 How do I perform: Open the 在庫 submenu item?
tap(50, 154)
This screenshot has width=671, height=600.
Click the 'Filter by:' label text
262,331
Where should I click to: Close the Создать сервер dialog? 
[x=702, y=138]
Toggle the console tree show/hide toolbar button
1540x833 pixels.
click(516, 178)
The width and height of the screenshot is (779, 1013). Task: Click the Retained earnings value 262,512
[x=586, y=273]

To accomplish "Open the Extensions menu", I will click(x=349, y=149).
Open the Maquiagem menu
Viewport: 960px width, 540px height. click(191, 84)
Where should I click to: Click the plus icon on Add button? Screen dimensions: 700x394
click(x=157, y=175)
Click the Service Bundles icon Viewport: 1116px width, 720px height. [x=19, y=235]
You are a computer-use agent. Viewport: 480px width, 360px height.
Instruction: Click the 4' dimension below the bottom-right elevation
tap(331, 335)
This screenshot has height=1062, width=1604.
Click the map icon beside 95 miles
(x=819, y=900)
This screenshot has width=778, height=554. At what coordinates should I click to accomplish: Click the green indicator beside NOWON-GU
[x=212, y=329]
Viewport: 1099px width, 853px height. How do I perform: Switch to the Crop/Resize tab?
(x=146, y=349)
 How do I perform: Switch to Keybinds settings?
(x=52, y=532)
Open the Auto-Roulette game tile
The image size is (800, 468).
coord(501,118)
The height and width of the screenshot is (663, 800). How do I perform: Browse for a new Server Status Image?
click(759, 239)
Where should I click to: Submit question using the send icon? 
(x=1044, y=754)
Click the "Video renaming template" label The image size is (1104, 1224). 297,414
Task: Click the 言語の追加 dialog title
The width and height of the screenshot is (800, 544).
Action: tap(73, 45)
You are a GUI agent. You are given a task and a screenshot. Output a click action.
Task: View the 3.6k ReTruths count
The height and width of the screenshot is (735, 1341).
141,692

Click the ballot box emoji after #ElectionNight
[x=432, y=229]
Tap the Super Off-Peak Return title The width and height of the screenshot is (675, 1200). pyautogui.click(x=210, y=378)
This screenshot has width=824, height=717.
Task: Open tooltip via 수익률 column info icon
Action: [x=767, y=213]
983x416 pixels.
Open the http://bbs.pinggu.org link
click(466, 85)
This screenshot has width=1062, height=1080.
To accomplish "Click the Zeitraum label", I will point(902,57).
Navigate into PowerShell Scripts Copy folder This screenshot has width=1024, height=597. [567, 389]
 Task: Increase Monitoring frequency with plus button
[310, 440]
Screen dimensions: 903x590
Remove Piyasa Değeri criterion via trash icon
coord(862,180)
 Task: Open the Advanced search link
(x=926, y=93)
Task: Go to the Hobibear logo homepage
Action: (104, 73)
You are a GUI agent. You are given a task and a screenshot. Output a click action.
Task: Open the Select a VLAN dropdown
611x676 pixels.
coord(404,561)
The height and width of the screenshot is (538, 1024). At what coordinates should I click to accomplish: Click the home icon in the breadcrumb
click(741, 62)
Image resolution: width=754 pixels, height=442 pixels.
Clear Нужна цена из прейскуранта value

## [TASK TO CARRY OUT]
Using the records above, copy every line that has the word "will" in it.

## [OUTPUT OF THE EXERCISE]
To accomplish "Open the Extensions menu", I will click(x=349, y=149).
To accomplish "Click the Zeitraum label", I will point(902,57).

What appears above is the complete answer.